··· SUPPLIED RECORDS ···
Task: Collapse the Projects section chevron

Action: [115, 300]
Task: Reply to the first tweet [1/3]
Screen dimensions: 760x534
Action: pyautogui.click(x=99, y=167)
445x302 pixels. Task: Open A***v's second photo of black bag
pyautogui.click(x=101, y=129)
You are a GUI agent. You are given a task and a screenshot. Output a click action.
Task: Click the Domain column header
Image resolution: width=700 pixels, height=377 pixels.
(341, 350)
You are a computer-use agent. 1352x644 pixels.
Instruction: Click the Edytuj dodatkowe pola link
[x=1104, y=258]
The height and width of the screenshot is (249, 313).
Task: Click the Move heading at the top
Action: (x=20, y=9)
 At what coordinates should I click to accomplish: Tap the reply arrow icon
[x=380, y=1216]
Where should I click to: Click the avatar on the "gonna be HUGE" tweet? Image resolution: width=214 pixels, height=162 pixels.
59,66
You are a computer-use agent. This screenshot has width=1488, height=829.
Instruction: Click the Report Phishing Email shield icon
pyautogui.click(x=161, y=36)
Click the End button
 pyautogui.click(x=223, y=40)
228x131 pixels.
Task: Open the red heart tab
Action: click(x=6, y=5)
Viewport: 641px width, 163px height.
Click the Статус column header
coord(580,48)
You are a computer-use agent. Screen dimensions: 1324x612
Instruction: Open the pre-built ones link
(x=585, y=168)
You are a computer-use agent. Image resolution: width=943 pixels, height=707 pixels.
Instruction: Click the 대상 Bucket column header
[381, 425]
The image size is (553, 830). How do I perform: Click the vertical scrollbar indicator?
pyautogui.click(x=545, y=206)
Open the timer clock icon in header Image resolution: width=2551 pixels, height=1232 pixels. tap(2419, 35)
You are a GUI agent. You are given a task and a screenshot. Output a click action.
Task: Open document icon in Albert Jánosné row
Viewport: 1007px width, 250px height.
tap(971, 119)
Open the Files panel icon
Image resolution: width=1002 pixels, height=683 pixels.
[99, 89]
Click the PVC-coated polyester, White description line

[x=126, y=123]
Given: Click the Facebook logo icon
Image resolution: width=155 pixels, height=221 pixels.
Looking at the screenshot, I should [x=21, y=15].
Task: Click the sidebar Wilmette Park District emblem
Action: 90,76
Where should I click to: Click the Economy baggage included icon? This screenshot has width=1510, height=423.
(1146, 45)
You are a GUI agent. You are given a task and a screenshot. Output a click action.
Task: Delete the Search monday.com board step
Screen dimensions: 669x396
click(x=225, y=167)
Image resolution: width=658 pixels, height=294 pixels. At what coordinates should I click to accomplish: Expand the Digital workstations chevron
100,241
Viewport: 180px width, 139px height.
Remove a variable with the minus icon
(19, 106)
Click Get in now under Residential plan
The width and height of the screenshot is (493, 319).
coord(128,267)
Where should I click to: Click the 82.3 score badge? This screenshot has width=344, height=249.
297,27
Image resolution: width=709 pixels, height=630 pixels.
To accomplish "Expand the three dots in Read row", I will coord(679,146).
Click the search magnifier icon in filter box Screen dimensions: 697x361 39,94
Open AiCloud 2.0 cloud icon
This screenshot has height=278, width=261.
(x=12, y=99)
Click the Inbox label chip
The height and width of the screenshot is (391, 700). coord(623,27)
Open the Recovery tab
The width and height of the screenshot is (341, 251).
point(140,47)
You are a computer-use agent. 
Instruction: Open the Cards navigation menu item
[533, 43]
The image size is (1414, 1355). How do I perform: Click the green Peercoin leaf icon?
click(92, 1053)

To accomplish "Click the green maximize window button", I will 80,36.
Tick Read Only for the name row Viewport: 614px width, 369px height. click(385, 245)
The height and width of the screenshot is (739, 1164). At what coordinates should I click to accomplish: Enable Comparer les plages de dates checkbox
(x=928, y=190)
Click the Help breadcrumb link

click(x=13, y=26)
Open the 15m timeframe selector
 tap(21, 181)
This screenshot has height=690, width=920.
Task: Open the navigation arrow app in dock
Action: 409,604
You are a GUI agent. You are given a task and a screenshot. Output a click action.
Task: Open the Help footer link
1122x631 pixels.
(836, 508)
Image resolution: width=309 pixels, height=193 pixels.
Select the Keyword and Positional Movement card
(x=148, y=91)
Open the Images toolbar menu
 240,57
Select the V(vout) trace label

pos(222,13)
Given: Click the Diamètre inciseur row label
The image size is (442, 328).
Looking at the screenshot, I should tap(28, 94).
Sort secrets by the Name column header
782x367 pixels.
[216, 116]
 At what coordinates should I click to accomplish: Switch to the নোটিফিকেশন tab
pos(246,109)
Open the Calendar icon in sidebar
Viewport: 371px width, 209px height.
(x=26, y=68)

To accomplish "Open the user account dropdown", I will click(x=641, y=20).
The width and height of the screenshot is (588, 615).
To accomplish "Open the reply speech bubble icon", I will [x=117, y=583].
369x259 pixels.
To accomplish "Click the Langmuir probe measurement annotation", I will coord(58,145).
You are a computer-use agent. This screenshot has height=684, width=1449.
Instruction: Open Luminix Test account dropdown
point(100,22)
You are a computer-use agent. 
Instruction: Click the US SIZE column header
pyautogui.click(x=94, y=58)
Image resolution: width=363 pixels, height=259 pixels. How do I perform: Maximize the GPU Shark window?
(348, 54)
···
## WORK TASK
Nothing in the entries may be left out; each line is to be output exactly.

## SOLUTION TO THIS TASK
Task: Collapse the Projects section chevron

Action: [115, 300]
Task: Reply to the first tweet [1/3]
Screen dimensions: 760x534
Action: pyautogui.click(x=99, y=167)
445x302 pixels. Task: Open A***v's second photo of black bag
pyautogui.click(x=101, y=129)
You are a GUI agent. You are given a task and a screenshot. Output a click action.
Task: Click the Domain column header
Image resolution: width=700 pixels, height=377 pixels.
(341, 350)
You are a computer-use agent. 1352x644 pixels.
Instruction: Click the Edytuj dodatkowe pola link
[x=1104, y=258]
The height and width of the screenshot is (249, 313).
Task: Click the Move heading at the top
Action: (x=20, y=9)
 At what coordinates should I click to accomplish: Tap the reply arrow icon
[x=380, y=1216]
Where should I click to: Click the avatar on the "gonna be HUGE" tweet? Image resolution: width=214 pixels, height=162 pixels.
59,66
You are a computer-use agent. This screenshot has width=1488, height=829.
Instruction: Click the Report Phishing Email shield icon
pyautogui.click(x=161, y=36)
Click the End button
 pyautogui.click(x=223, y=40)
228x131 pixels.
Task: Open the red heart tab
Action: click(x=6, y=5)
Viewport: 641px width, 163px height.
Click the Статус column header
coord(580,48)
You are a computer-use agent. Screen dimensions: 1324x612
Instruction: Open the pre-built ones link
(x=585, y=168)
You are a computer-use agent. Image resolution: width=943 pixels, height=707 pixels.
Instruction: Click the 대상 Bucket column header
[381, 425]
The image size is (553, 830). How do I perform: Click the vertical scrollbar indicator?
pyautogui.click(x=545, y=206)
Open the timer clock icon in header Image resolution: width=2551 pixels, height=1232 pixels. tap(2419, 35)
You are a GUI agent. You are given a task and a screenshot. Output a click action.
Task: Open document icon in Albert Jánosné row
Viewport: 1007px width, 250px height.
tap(971, 119)
Open the Files panel icon
Image resolution: width=1002 pixels, height=683 pixels.
[99, 89]
Click the PVC-coated polyester, White description line

[x=126, y=123]
Given: Click the Facebook logo icon
Image resolution: width=155 pixels, height=221 pixels.
Looking at the screenshot, I should [x=21, y=15].
Task: Click the sidebar Wilmette Park District emblem
Action: 90,76
Where should I click to: Click the Economy baggage included icon? This screenshot has width=1510, height=423.
(1146, 45)
You are a GUI agent. You are given a task and a screenshot. Output a click action.
Task: Delete the Search monday.com board step
Screen dimensions: 669x396
click(x=225, y=167)
Image resolution: width=658 pixels, height=294 pixels. At what coordinates should I click to accomplish: Expand the Digital workstations chevron
100,241
Viewport: 180px width, 139px height.
Remove a variable with the minus icon
(19, 106)
Click Get in now under Residential plan
The width and height of the screenshot is (493, 319).
coord(128,267)
Where should I click to: Click the 82.3 score badge? This screenshot has width=344, height=249.
297,27
Image resolution: width=709 pixels, height=630 pixels.
To accomplish "Expand the three dots in Read row", I will coord(679,146).
Click the search magnifier icon in filter box Screen dimensions: 697x361 39,94
Open AiCloud 2.0 cloud icon
This screenshot has height=278, width=261.
(x=12, y=99)
Click the Inbox label chip
The height and width of the screenshot is (391, 700). coord(623,27)
Open the Recovery tab
The width and height of the screenshot is (341, 251).
point(140,47)
You are a computer-use agent. 
Instruction: Open the Cards navigation menu item
[533, 43]
The image size is (1414, 1355). How do I perform: Click the green Peercoin leaf icon?
click(92, 1053)

To accomplish "Click the green maximize window button", I will 80,36.
Tick Read Only for the name row Viewport: 614px width, 369px height. click(385, 245)
The height and width of the screenshot is (739, 1164). At what coordinates should I click to accomplish: Enable Comparer les plages de dates checkbox
(x=928, y=190)
Click the Help breadcrumb link

click(x=13, y=26)
Open the 15m timeframe selector
 tap(21, 181)
This screenshot has height=690, width=920.
Task: Open the navigation arrow app in dock
Action: 409,604
You are a GUI agent. You are given a task and a screenshot. Output a click action.
Task: Open the Help footer link
1122x631 pixels.
(836, 508)
Image resolution: width=309 pixels, height=193 pixels.
Select the Keyword and Positional Movement card
(x=148, y=91)
Open the Images toolbar menu
 240,57
Select the V(vout) trace label

pos(222,13)
Given: Click the Diamètre inciseur row label
The image size is (442, 328).
Looking at the screenshot, I should tap(28, 94).
Sort secrets by the Name column header
782x367 pixels.
[216, 116]
 At what coordinates should I click to accomplish: Switch to the নোটিফিকেশন tab
pos(246,109)
Open the Calendar icon in sidebar
Viewport: 371px width, 209px height.
(x=26, y=68)

To accomplish "Open the user account dropdown", I will click(x=641, y=20).
The width and height of the screenshot is (588, 615).
To accomplish "Open the reply speech bubble icon", I will [x=117, y=583].
369x259 pixels.
To accomplish "Click the Langmuir probe measurement annotation", I will coord(58,145).
You are a computer-use agent. This screenshot has height=684, width=1449.
Instruction: Open Luminix Test account dropdown
point(100,22)
You are a computer-use agent. 
Instruction: Click the US SIZE column header
pyautogui.click(x=94, y=58)
Image resolution: width=363 pixels, height=259 pixels. How do I perform: Maximize the GPU Shark window?
(348, 54)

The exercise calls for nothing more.